Каждый вечер из санатория он спешил к телефонным автоматам и набирал краснодарский номер. Скучал по дочери. Он разговаривал с ней из душной кабины, спрашивал о внуках Тане и Жене. Встречавшие их с Полиной Александровной на дорожках парка знакомые шутили: «Скажите, Павел Пантелеймонович, сколько вам лет! Выглядите вы лет на десять моложе ваших!» Они решили остаться здесь еще на несколько дней. Против обыкновения он не захотел отъезжать домой раньше срока.
Вечером шестого ноября случилась беда. Сразу же после ванны почувствовал себя плохо. Через минуту в коридорах только и слышалось: «Инфаркт! Инфаркт!» Полина Александровна не отходила от него ни на минуту. Благодаря ее заботе и вниманию врача, оказавшегося к тому же земляком Полины Александровны, Павла Пантелеймоновича выходили.
Выздоровление шло медленно. Не зря говорят: «Здоровье уходит пудами, а входит золотниками». За всю свою жизнь Павлу Пантелеймоновичу почти не пришлось обращаться к врачам за помощью — казак, здоровый, сильный организм. Род их вообще отличался крепостью и долголетием. Бабушка дожила до столетнего возраста, сестры тоже жили долго — одна даже за девяносто лет; отец на девятом десятке умер, да и то от голода в войну; один из двоюродных братьев в Ивановской, глядишь, скоро до ста лет дотянет. Ему также грех было бы жаловаться на свое здоровье.
На перрон краснодарского вокзала он сошел с большим трудом. Встречавшая дочь испугалась, взглянув на него, но виду не подала. Перед ней был совсем другой человек, постаревший, разбитый болезнью, с тусклыми глазами на осунувшемся лице. Да, глаза были совсем не те, блестящие, живые. Они, казалось, потухли и поблекли.

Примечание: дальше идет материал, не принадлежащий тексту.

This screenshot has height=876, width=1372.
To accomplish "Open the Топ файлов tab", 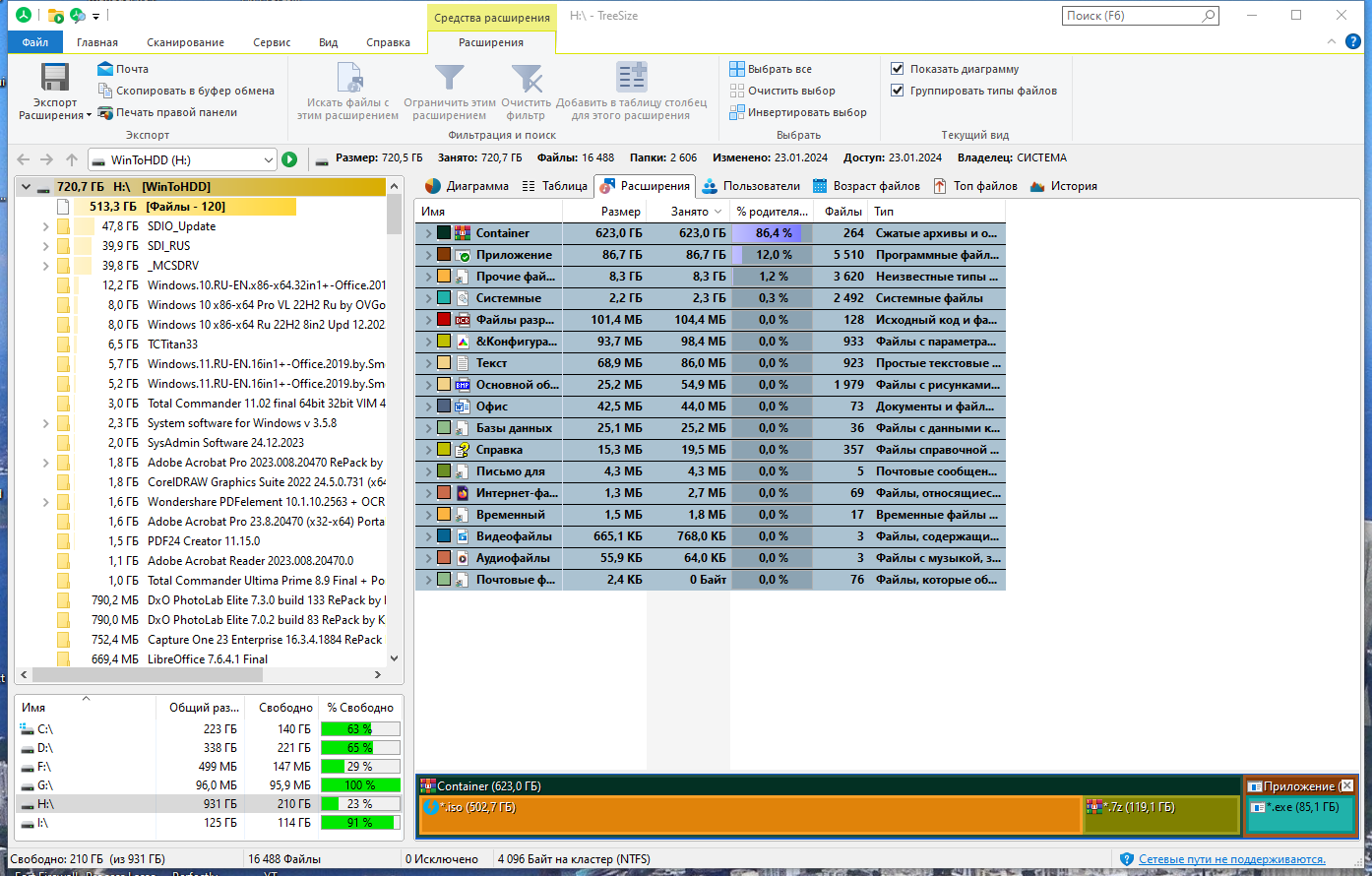I will point(975,186).
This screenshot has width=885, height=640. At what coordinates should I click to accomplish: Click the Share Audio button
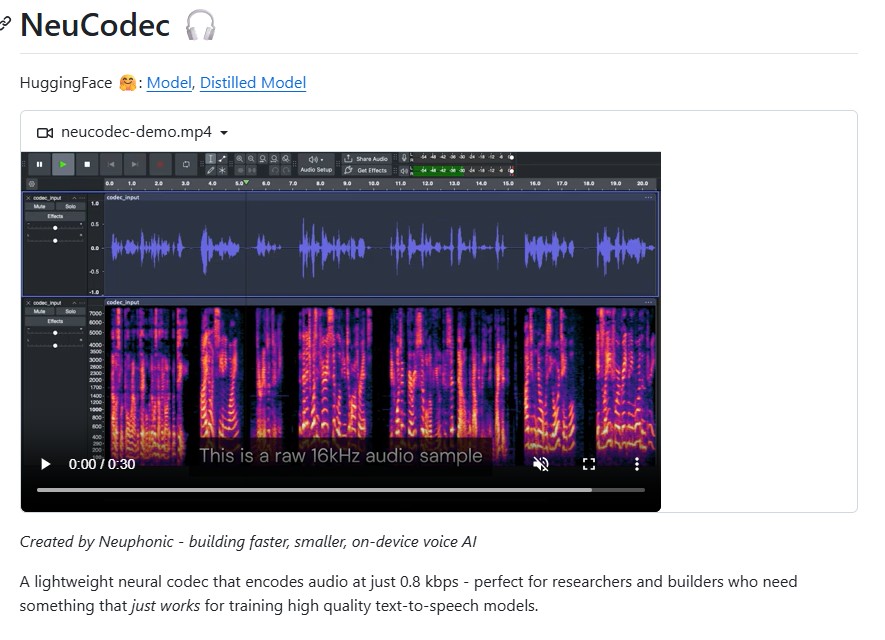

Лежать пришлось долго. Но уже через короткое время стали звонить с работы, спрашивать, как поступить; принимать ли такого-то на работу, а если да, то с каким окладом, читали пришедшие в институт письма и телеграммы. Чтобы не беспокоить Павла Пантелеймоновича лишний раз, по его просьбе к дивану, где он лежал, подвели телефон, и он, не вставая, мог теперь отвечать на звонки.